Figure 7. Nanoparticle uptake in 3D models. Quantified uptake in Ishikawa (a) and Hec50 (d) per cell, with a minimum of 5 × 10⁴ cells per sample and all treatments were 2.5 μM. Mean RFU/cell is depicted by bars which correspond to the left axis, the percentage of nanoparticle positive cells is given by interleaved scatter plots that corresponds to the right axis. Images of endometrial cancer model spheroids following treatment (40× magnification). Images of Ishikawa (b) and Hec50 (e) control spheroids and spheroids treated with SAHA free, SAHA-NP and SAHA-NP-HA. Scale bars are 50 μm. Cytotoxicity of SAHA-NP delivery systems. Spheroid cytotoxicity assessment using Celltiter Glo 3D (n = 3) of SAHA Free Drug, SAHA-NP and SAHA-NP-HA at 2.5 μM for 48 h and 72 h in Ishikawa (c) and Hec50 (f). All data is normalized to the untreated control cells. Statistical significance is indicated on graphs: p ≤ 0.05 denoted by *, p ≤ 0.01 by ** and p ≤ 0.001 by ***.

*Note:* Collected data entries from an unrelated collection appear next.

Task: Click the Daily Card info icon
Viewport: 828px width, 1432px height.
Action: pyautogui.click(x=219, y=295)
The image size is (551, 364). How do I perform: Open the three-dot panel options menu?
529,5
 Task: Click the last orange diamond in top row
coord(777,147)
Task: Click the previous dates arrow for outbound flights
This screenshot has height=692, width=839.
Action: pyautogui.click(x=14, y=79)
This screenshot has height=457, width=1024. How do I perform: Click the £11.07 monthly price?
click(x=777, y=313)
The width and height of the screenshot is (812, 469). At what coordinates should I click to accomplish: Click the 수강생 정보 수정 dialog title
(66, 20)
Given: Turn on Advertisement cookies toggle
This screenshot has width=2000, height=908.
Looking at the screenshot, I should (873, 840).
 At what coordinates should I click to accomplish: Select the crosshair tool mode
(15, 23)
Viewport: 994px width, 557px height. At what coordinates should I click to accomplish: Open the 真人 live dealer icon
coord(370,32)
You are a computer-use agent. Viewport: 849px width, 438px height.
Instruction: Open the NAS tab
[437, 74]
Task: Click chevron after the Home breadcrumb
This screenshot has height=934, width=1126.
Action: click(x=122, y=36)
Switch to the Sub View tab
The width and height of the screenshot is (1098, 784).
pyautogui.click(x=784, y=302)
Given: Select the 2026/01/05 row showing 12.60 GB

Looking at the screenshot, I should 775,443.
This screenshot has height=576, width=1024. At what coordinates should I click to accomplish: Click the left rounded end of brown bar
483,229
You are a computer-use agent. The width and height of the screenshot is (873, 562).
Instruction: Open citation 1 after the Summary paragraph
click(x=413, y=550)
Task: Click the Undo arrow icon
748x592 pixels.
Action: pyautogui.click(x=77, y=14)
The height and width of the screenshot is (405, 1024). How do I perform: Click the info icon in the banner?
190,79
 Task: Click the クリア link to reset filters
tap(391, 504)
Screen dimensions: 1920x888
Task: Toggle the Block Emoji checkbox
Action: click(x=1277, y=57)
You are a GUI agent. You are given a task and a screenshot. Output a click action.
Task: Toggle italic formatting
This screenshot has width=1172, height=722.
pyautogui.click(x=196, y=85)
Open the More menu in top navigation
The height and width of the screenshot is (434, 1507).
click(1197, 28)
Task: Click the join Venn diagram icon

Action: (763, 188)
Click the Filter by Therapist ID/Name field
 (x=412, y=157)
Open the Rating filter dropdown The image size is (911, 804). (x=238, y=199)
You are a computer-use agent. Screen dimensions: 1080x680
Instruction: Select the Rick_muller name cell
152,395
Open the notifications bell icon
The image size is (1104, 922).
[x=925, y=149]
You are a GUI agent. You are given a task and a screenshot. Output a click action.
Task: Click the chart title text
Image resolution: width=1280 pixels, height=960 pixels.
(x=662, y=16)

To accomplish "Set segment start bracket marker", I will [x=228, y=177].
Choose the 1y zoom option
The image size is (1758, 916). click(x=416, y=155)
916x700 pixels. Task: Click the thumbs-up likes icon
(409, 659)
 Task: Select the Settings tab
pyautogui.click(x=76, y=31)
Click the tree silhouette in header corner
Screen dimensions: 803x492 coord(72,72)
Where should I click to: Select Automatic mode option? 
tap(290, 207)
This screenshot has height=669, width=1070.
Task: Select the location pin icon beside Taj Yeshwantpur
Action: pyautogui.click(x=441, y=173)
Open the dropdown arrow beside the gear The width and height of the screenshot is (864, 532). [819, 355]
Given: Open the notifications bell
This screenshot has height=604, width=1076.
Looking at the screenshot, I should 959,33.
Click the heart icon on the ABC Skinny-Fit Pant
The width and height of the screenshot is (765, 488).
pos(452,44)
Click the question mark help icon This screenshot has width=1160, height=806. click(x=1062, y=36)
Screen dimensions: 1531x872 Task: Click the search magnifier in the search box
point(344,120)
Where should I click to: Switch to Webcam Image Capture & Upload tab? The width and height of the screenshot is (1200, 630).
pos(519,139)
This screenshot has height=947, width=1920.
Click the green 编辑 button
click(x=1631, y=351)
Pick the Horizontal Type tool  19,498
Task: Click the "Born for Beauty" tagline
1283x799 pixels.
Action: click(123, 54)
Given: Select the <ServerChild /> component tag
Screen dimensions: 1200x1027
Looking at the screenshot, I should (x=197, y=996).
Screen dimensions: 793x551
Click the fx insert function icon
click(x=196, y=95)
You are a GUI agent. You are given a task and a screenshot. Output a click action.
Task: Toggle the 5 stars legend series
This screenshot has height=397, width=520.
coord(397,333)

Figure 8. Effect of free and NP- encapsulated SAHA on p21 and p53 expression and molecular phenotype in 3D endometrial cancer models. Protein densitometry of media control (black) SAHA Free Drug (medium grey), SAHA-NP (dark grey) and SAHA-NP-HA (light grey), all treatments were 2.5 μM for 72 h. Protein analyses on cell cycle arrest markers p53 and p21 in Ishikawa (a) and Hec50 (e) and molecular phenotype markers E and N cadherin in Ishikawa (b) and Hec50 (f), * p53 and p21 results are average and standard error, from a minimum of three independent repeats, results are normalized to the untreated control cells and expressed as a ratio compared to housekeeping protein GAPDH density levels. Cadherin values are average and standard error, from a minimum of three independent repeats normalized to GAPDH protein density level only. Cadherin expression in spheroids Quantified immunofluorescence of E and N-cadherin in Ishikawa (c) and Hec50 (g) spheroids following treatments, relative fluorescence units (RFU) values obtained from ImageJ analysis of immunofluorescence images (n = 6), RFU per unit area. Spheroid morphology metrics ImageJ analysis of the spheroid images was conducted to ascertain change in area, circularity and density in Ishikawa (d) and Hec50 (h) following treatments, free drug 48 h (black), free drug 72 h (dark grey), SAHA-NP 48 h (medium grey), SAHA-NP 72 h (light grey), SAHA-NP-HA 48 h (white with grey outline) and SAHA-NP-HA 72 h (striped). All data was normalized to untreated control spheroids. Statistical significance is indicated on graphs: p ≤ 0.05 denoted by * and p ≤ 0.01 by **.